• Source records:
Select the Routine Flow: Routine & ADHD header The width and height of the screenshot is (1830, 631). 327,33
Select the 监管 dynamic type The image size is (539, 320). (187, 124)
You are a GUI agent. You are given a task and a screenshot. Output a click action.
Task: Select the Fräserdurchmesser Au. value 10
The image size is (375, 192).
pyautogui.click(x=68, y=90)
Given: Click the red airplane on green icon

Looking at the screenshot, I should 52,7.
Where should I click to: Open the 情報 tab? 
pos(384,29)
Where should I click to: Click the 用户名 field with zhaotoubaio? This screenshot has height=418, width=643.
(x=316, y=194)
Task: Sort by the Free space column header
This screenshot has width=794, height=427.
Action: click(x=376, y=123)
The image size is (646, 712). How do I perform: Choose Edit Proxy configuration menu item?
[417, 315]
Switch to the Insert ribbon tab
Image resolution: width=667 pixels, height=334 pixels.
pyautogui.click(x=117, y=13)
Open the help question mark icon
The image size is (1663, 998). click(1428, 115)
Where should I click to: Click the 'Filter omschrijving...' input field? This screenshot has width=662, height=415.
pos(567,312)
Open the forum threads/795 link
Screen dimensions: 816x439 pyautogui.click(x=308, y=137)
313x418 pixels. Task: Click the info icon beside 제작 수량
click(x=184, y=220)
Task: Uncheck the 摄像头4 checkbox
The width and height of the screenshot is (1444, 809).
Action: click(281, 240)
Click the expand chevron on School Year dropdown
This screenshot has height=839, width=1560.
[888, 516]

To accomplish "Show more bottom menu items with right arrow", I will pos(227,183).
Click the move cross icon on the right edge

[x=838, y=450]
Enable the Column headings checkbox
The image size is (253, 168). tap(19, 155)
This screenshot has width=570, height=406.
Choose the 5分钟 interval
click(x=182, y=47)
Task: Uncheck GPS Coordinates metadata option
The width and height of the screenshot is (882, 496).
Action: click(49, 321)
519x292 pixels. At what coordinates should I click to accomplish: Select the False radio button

• Given instruction:
Edit the data above so that every "checkbox" becomes "check box", and reproduce all other text unchanged.

• Reply to the task:
Select the Routine Flow: Routine & ADHD header The width and height of the screenshot is (1830, 631). 327,33
Select the 监管 dynamic type The image size is (539, 320). (187, 124)
You are a GUI agent. You are given a task and a screenshot. Output a click action.
Task: Select the Fräserdurchmesser Au. value 10
The image size is (375, 192).
pyautogui.click(x=68, y=90)
Given: Click the red airplane on green icon

Looking at the screenshot, I should 52,7.
Where should I click to: Open the 情報 tab? 
pos(384,29)
Where should I click to: Click the 用户名 field with zhaotoubaio? This screenshot has height=418, width=643.
(x=316, y=194)
Task: Sort by the Free space column header
This screenshot has width=794, height=427.
Action: click(x=376, y=123)
The image size is (646, 712). How do I perform: Choose Edit Proxy configuration menu item?
[417, 315]
Switch to the Insert ribbon tab
Image resolution: width=667 pixels, height=334 pixels.
pyautogui.click(x=117, y=13)
Open the help question mark icon
The image size is (1663, 998). click(1428, 115)
Where should I click to: Click the 'Filter omschrijving...' input field? This screenshot has width=662, height=415.
pos(567,312)
Open the forum threads/795 link
Screen dimensions: 816x439 pyautogui.click(x=308, y=137)
313x418 pixels. Task: Click the info icon beside 제작 수량
click(x=184, y=220)
Task: Uncheck the 摄像头4 check box
The width and height of the screenshot is (1444, 809).
Action: click(281, 240)
Click the expand chevron on School Year dropdown
This screenshot has height=839, width=1560.
[888, 516]

To accomplish "Show more bottom menu items with right arrow", I will pos(227,183).
Click the move cross icon on the right edge

[x=838, y=450]
Enable the Column headings check box
The image size is (253, 168). tap(19, 155)
This screenshot has width=570, height=406.
Choose the 5分钟 interval
click(x=182, y=47)
Task: Uncheck GPS Coordinates metadata option
The width and height of the screenshot is (882, 496).
Action: click(49, 321)
519x292 pixels. At what coordinates should I click to accomplish: Select the False radio button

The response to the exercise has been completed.